To that end Gastromotiva offers a free, three-month course that teaches students kitchen skills and hospitality. The school operates in Brazil and Mexico City, as well as El Salvador and South Africa through the U.N. World Food Program.

As part of its vision, the nonprofit also runs a program called Solidarity Kitchens. Through the program current and former Gastromotiva students, many of whom lost their jobs in restaurants and hotels because of the pandemic, have turned their home kitchens into small delivery restaurants. The cooks get financial help, food donations, and supplies from local farms and businesses. Healthy and free meals are then delivered to their neighborhoods’ most vulnerable residents.

Today Gastromotiva is on track to serve 1 million meals a month from 300 Solidarity Kitchens. There are plans to open 100 more by year-end.

At one such kitchen, called Equipe Cozinha, Rodrigo Sardinha took a break to talk about how Gastromotiva has affected his life.

Before he tried his own hand at making pasta and cooking fish, Mr. Sardinha used to watch his father cook. Then he started cooking meals for small groups of friends. He loved the camaraderie that cuisine can bring, but he was unsettled on what to do for a living.

“I wasn’t from a poor family exactly, but I didn’t have so many opportunities,” Mr. Sardinha says in a Zoom interview, with stacks of cardboard boxes standing behind him, filled with meals to be distributed to residents of Lapa, a neighborhood in Rio de Janeiro.

He heard about Gastromotiva and enrolled. The decision was life-changing, he says.

“I received offers from restaurants after I graduated, but because I know Gastromotiva has the power to transform lives, I wanted to be a part of that. It’s not just about food, though. It changed my life in a better way. I didn’t learn just to be a technical cook; I learned to be a better person and to look out for others.”

In the past few years, Mr. Hertz has looked for ways to bring the philosophy of Gastromotiva to the world stage.

Chapters in 38-plus countries

In 2018, while attending the World Economic Forum in Davos, Switzerland, Mr. Hertz helped establish the social gastronomy movement with financial assistance from the agriculture and food company Cargill. The movement now has chapters in more than 38 countries, including the United States. Aside from running enterprises similar to the Solidarity Kitchens, these chapters use locally sourced ingredients, highlight local farms, and provide educational material about nutrition and sustainability. Additionally, Mr. Hertz works to bring together other nonprofits, social justice groups, and chefs to deliver healthy meals to high school students and teach incarcerated people how to cook, among other things.

Mr. Hertz’s work has earned high praise from chef José Andrés, founder of the nonprofit World Central Kitchen.

“We are a big family that is united throughout the world,” Mr. Andrés said in a conversation with Mr. Hertz for a Gastromotiva Instagram Live event. “I want to be with people who want to build bridges through food. We are not going to change the world if the business we do is not sustainable. We have to be pragmatic.”

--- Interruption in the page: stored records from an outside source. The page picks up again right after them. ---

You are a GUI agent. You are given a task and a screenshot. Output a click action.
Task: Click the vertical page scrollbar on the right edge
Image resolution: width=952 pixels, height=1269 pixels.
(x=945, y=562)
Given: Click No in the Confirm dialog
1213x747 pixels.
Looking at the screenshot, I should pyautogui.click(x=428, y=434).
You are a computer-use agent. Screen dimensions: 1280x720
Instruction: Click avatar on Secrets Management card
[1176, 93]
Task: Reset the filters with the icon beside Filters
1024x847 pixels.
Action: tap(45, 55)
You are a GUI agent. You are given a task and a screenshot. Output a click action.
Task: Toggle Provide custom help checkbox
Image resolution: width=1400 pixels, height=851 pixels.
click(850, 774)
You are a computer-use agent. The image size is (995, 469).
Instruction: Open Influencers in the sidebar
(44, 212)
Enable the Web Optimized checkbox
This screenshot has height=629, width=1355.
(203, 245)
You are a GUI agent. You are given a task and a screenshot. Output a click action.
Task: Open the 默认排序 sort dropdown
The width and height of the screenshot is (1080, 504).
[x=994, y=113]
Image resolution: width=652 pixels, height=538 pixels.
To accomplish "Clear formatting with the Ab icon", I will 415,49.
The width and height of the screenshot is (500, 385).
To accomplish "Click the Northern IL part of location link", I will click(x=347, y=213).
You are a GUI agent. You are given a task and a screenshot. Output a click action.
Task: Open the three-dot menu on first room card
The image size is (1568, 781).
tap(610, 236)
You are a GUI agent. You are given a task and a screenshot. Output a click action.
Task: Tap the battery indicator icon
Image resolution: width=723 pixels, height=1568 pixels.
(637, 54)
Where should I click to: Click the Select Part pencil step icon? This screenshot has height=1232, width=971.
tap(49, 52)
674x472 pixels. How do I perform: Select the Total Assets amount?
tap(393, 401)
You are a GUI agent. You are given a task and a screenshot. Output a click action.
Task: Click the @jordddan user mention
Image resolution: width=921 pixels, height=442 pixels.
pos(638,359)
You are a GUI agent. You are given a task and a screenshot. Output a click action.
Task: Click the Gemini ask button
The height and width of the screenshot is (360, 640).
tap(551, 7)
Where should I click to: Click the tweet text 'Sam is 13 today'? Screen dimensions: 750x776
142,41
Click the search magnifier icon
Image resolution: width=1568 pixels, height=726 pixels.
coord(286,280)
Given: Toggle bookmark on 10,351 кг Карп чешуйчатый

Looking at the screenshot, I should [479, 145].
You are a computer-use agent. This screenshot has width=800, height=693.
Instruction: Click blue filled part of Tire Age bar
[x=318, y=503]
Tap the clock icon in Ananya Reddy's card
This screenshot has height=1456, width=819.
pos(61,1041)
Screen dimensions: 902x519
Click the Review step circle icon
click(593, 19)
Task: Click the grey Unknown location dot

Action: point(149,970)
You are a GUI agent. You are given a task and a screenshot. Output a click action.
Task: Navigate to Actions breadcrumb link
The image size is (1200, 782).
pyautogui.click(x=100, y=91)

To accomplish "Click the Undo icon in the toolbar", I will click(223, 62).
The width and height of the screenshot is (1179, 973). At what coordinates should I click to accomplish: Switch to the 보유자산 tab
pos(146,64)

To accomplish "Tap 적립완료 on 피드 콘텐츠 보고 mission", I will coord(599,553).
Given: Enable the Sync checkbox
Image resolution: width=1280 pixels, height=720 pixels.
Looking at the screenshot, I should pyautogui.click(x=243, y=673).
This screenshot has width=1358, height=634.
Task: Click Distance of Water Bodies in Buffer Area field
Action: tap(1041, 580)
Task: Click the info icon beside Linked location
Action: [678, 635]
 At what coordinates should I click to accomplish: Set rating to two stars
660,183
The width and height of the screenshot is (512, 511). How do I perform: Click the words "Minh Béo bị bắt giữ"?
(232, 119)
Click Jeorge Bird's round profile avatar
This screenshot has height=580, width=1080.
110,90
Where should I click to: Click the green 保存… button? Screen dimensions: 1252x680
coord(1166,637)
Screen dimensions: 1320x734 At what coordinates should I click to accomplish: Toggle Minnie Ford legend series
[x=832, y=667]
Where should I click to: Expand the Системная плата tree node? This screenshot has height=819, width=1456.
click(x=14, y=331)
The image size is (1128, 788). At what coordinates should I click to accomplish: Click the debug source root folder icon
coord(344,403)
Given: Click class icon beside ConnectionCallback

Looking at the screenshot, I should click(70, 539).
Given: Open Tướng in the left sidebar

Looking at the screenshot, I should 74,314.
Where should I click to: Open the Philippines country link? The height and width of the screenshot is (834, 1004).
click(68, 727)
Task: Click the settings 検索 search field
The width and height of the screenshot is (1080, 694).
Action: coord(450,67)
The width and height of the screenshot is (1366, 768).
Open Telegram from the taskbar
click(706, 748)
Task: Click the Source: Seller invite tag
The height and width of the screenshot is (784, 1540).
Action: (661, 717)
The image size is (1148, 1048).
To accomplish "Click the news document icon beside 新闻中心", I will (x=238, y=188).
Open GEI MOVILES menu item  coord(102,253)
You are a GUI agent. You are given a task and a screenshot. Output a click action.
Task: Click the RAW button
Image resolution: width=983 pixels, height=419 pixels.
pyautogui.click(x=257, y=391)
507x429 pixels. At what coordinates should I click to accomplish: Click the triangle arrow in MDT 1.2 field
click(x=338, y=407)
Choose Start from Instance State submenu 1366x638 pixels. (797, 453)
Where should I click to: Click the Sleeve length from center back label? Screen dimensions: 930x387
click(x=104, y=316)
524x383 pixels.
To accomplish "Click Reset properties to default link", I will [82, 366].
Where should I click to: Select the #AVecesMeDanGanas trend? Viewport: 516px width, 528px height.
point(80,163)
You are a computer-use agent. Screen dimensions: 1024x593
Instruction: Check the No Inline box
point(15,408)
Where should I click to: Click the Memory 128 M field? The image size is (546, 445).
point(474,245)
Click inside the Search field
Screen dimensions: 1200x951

A World Economic Forum young global leader, an Ashoka fellow, and a TED fellow, Mr. Hertz also recently received The Charles Bronfman Prize, an annual award of $100,000 for a humanitarian under age 50 whose innovative, entrepreneurial work has improved the world.

Additionally, as shown by Gastromotiva’s school operations in El Salvador and South Africa, Mr. Hertz has worked with the World Food Program – the 2020 Nobel Peace Prize winner.

“All over the world there are people who have been left behind,” he says. “We are trying to bring the pillars of being a chef – discipline, organization, teamwork, creativity, and an entrepreneurial mindset – to help. We’re not saying we can solve the problem entirely, but we can help.”